_Tasks and exercises_
(1) Answer these from the article on military women in hurricane relief in Central America:
(a) How many people did the hurricanes affect in Guatemala, according to the defense minister?
(b) Over what dates did U.S. service members support the relief efforts?
(c) Which countries received that U.S. support?
(2) Continue the article on military women in hurricane relief in Central America, starting right after its final paragraph.

_Excerpt to read_
▼
Intrepid Women Support Post-Disaster Relief Efforts in Central America
By Marcos Ommati/Diálogo June 03, 2021
“The women who make up the Guatemalan Army are, like the rest of the members of this institution, soldiers in the service of their country, who serve without distinctions, other than those earned by their meritorious acts. Many of them, with their service, have strengthened the institutional response to the Eta and Iota weather phenomena, which caused serious damage to the country, leaving more than 1.7 million people affected,” Lieutenant General Juan Carlos Alemán Soto, Guatemalan minister of Defense, said.
From November 2 to December 2, 2020, U.S. service members, led by Joint Task Force Bravo (JTF-Bravo*), supported disaster relief efforts in Colombia, Guatemala, Honduras, and Panama, in the aftermath of hurricanes Eta and Iota. The U.S. Army carried out air rescue operations to save lives, delivering aid and supplies to each affected country. The participation of military women in these relief efforts, reconstruction, and distribution of humanitarian aid, as mentioned by Lt. Gen. Alemán Soto, was key.
“With the knowledge, experience, skills, and great military spirit that characterize them, female personnel have joined in all the tasks that these emergencies have required, providing support from the very beginning in search and rescue missions and in loading, unloading, and distributing food to the population in the affected areas. Also, [they have participated] in border security and enforcing mobility restriction measures, as well as in the process of damage assessment and post-emergency needs analysis, which are currently being carried out to determine the damage to national infrastructure,” the Guatemalan Defense minister added.
▲
_Supplied material_
▼
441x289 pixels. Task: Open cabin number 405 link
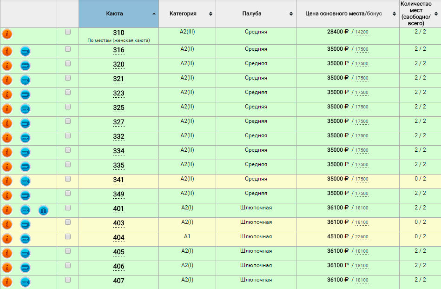[118, 252]
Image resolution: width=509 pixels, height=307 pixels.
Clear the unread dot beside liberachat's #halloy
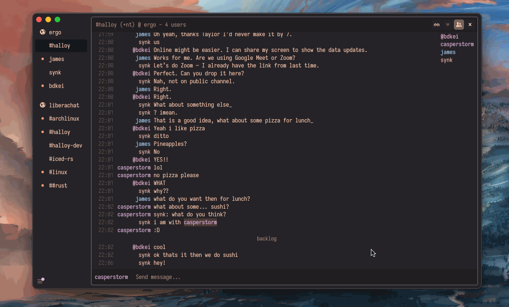(x=42, y=132)
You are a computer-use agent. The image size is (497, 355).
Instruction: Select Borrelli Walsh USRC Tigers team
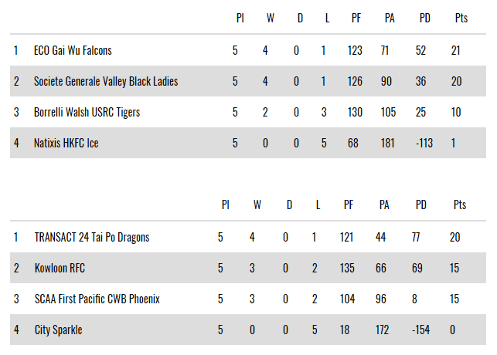pos(87,113)
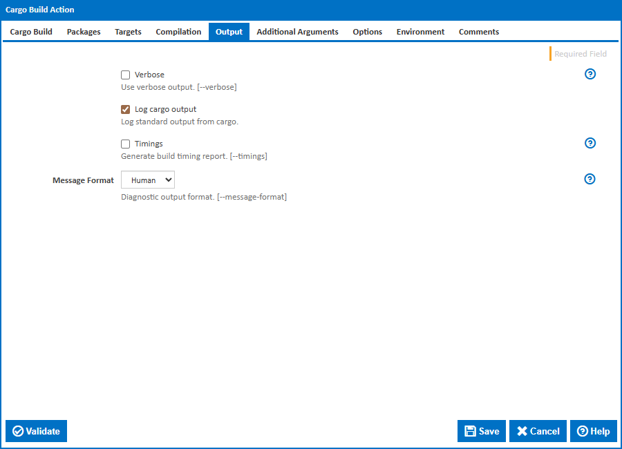Click help icon beside Message Format

point(590,179)
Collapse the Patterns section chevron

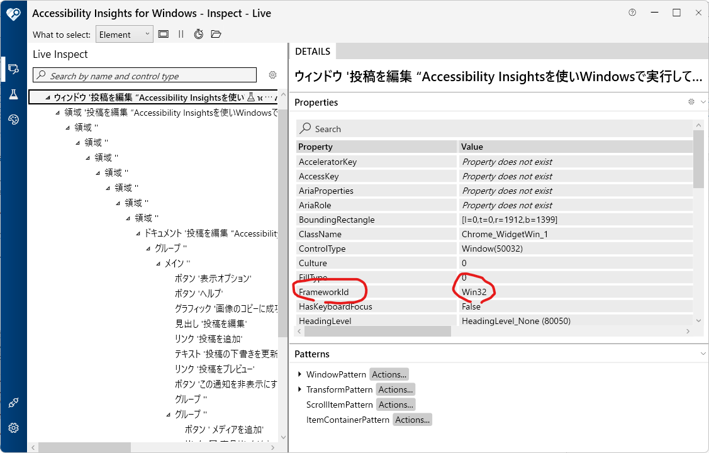click(x=703, y=354)
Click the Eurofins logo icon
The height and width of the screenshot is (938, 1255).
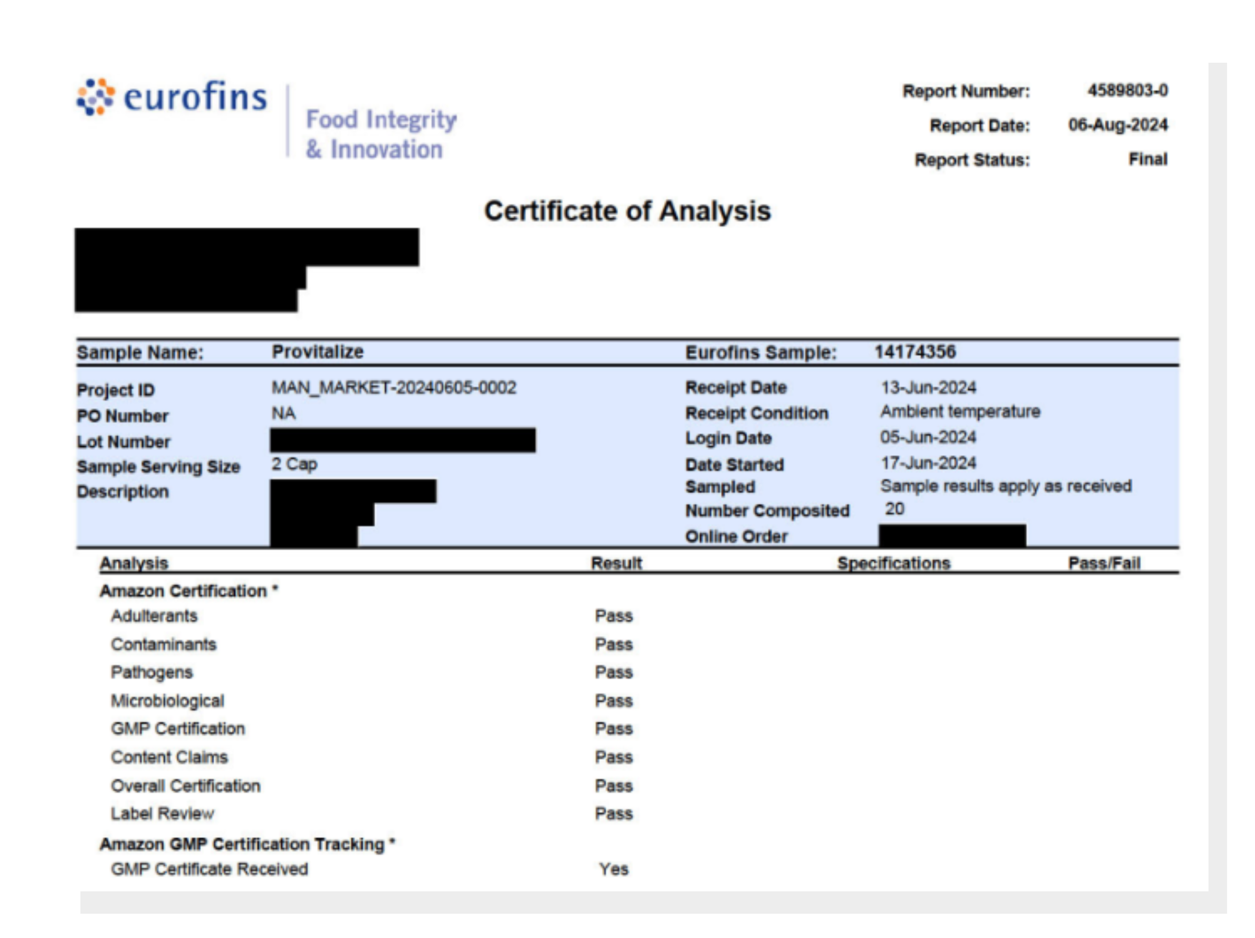click(x=95, y=97)
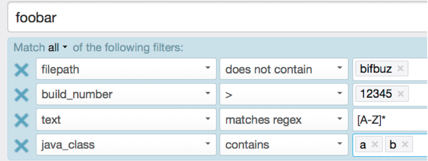Open the 'matches regex' operator dropdown

pos(283,119)
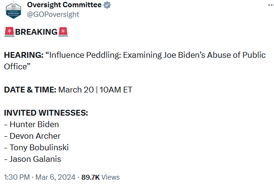Click the Influence Peddling hearing title

[x=135, y=61]
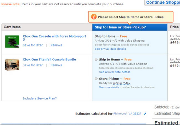This screenshot has height=125, width=180.
Task: Remove the Forza console from cart
Action: click(x=56, y=45)
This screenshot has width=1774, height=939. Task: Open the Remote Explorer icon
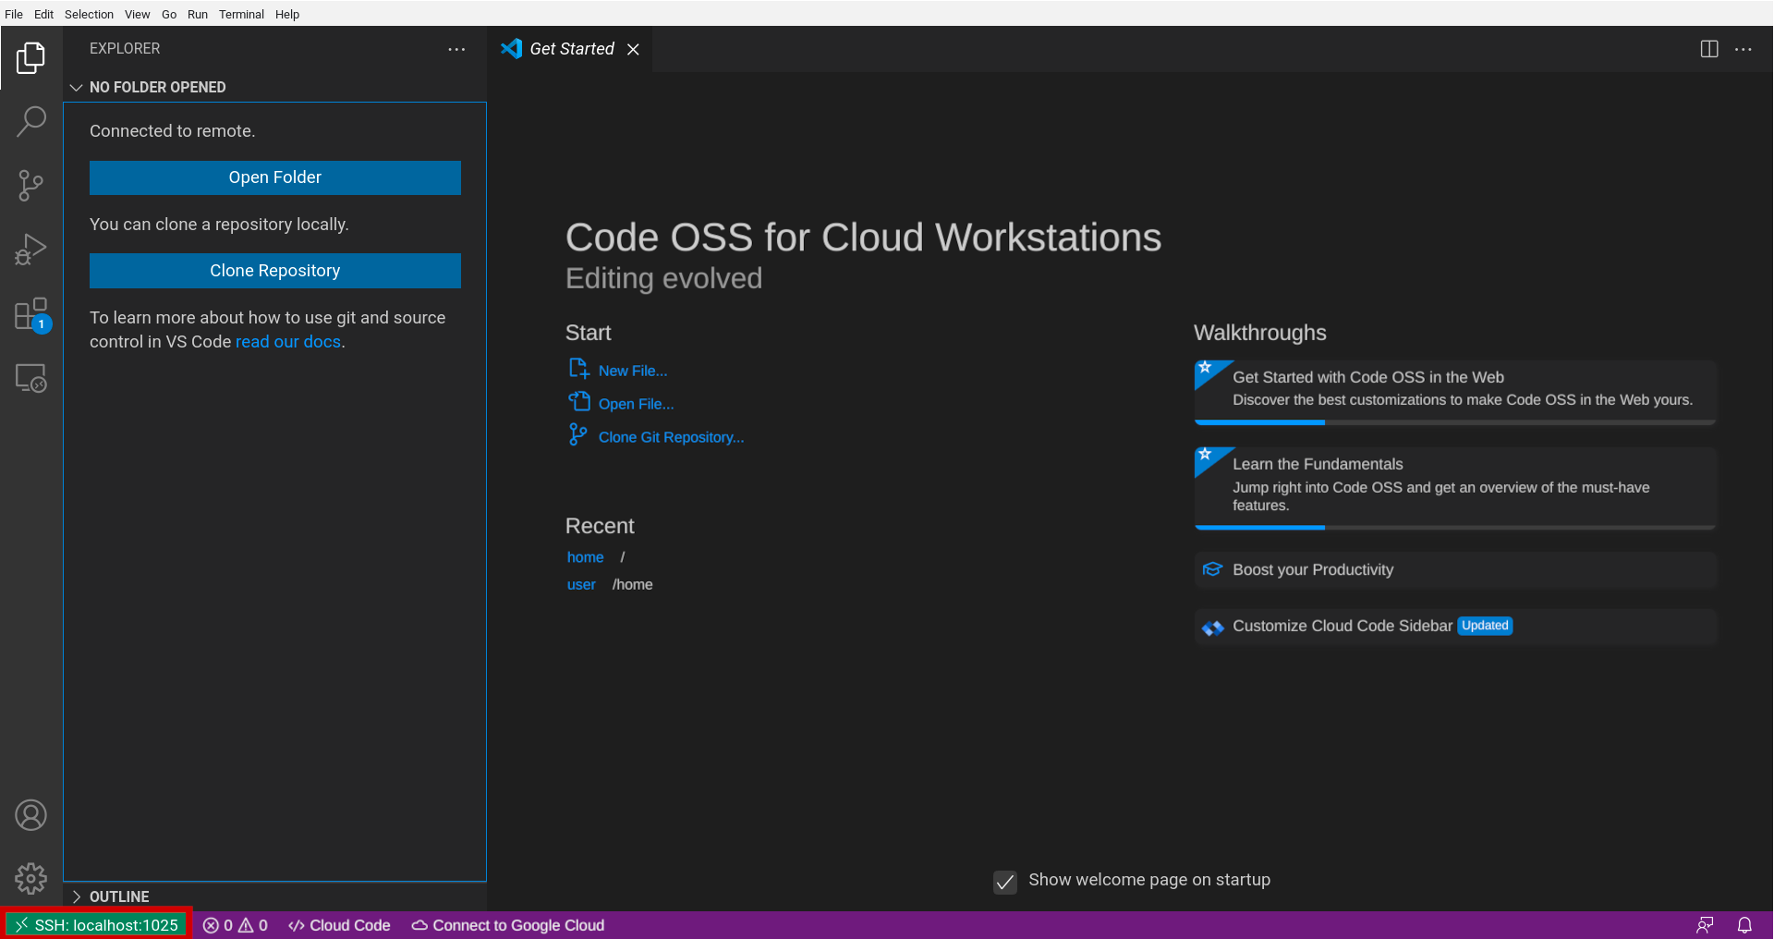pyautogui.click(x=30, y=378)
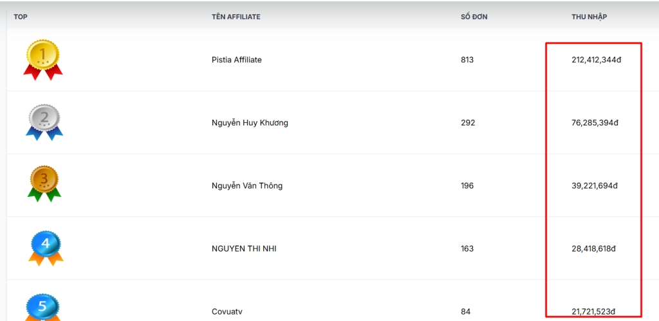The height and width of the screenshot is (321, 659).
Task: Click the TÊN AFFILIATE column header
Action: pos(236,17)
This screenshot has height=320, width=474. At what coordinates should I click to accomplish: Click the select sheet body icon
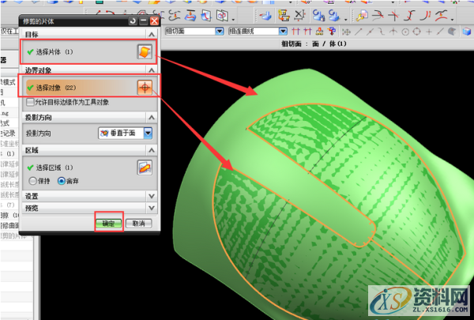[x=144, y=51]
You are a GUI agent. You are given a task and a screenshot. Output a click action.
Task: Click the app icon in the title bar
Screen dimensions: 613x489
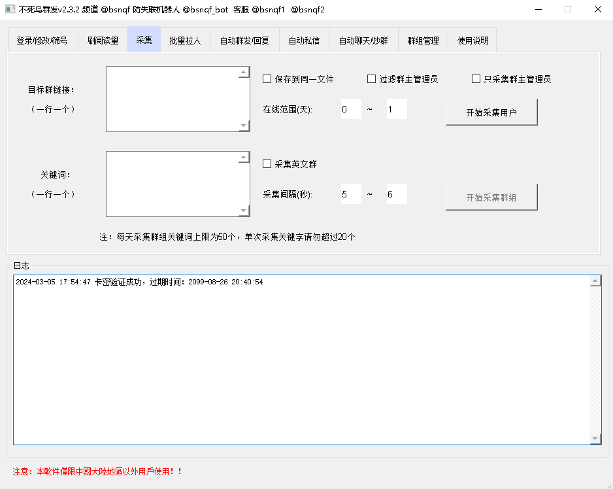pyautogui.click(x=10, y=9)
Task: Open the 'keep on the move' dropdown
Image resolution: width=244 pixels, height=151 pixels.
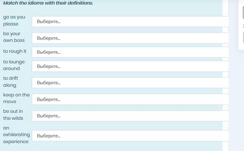Action: click(130, 99)
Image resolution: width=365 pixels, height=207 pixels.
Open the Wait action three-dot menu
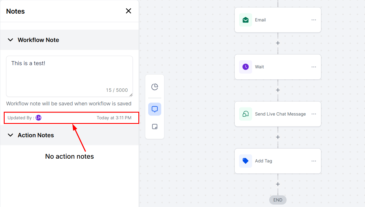pos(314,67)
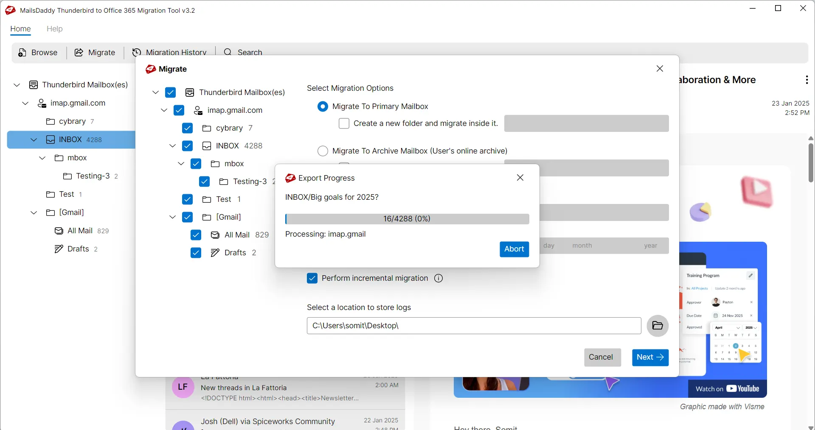Collapse the mbox folder tree

(180, 164)
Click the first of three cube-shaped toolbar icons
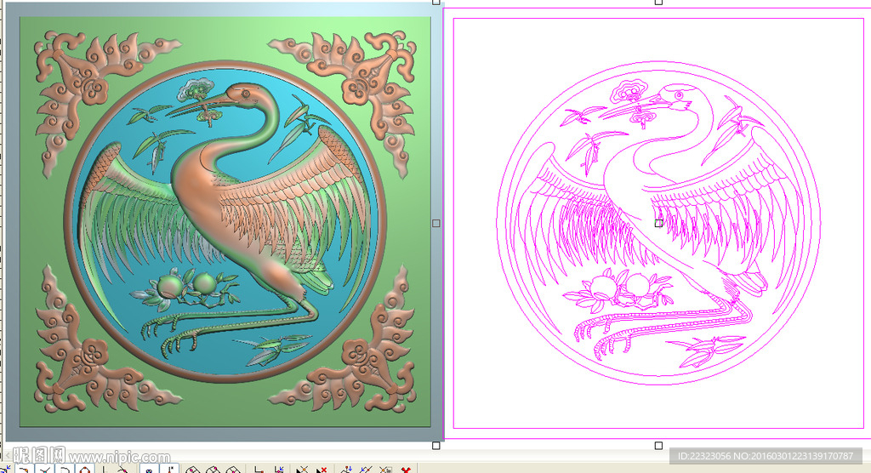 [x=192, y=470]
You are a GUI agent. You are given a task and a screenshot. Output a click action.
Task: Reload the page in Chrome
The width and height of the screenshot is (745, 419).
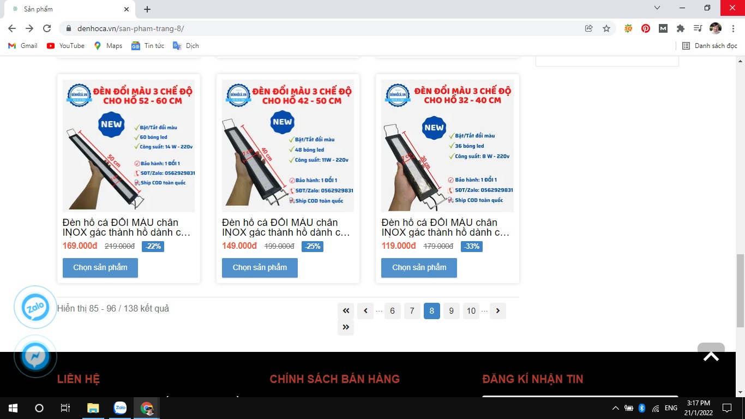47,28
▲
_Answers to each task_
(1)
(a) More than 1.7 million people.
(b) From November 2 to December 2, 2020.
(c) Colombia, Guatemala, Honduras, and Panama.

(2)
Eta was a devastating Category 4 hurricane, which caused severe damage in parts of Central America in early November 2020. Hurricane Iota was the last Atlantic hurricane to reach Category 5 and the second Category 5 Atlantic hurricane ever recorded in November (the other was the hurricane that devastated Cuba in 1932). Iota caused serious damage in areas of Central America already devastated by Hurricane Eta less than two weeks earlier. Both were unprecedented tragedies.
Heavy machinery support
“We provided support with heavy machinery. Then, we mobilized a convoy with a front-end loader, a mini-loader, a backhoe, and a tipper truck. We worked at [kilometer] 153 in Pasmolón village, Tactic municipality of Alta Verapaz [department], because there was a mudslide on the main road. So we had to clear it with the convoy, with the backhoe, and the front-end loader,” said Guatemalan Army Second Lieutenant Wendy Audrey Saquic Melecio, who is on active duty in the “Teniente Coronel de Ingenieros e Ingeniero Francisco Vela Arango” Army Corps of Engineers.
At the request of the Honduran and the Panamanian governments, the JTF-Bravo Situational Assessment Team — made up of 27 service members, two UH-60 Black Hawks, and two CH-47 Chinooks — was quickly deployed from Soto Cano Air Base to San Pedro Sula, Honduras, where it provided immediate life-saving support in areas devastated by Hurricane Eta. In Panama, JTF-Bravo supported rescue efforts with about 20 service members, a UH-60 Black Hawk, and two CH-47 Chinooks. “As partners and neighbors to Honduras and Panama, we are assisting our friends in their time of need,” U.S. Army Colonel John Litchfield, JTF-Bravo commander, said at the time.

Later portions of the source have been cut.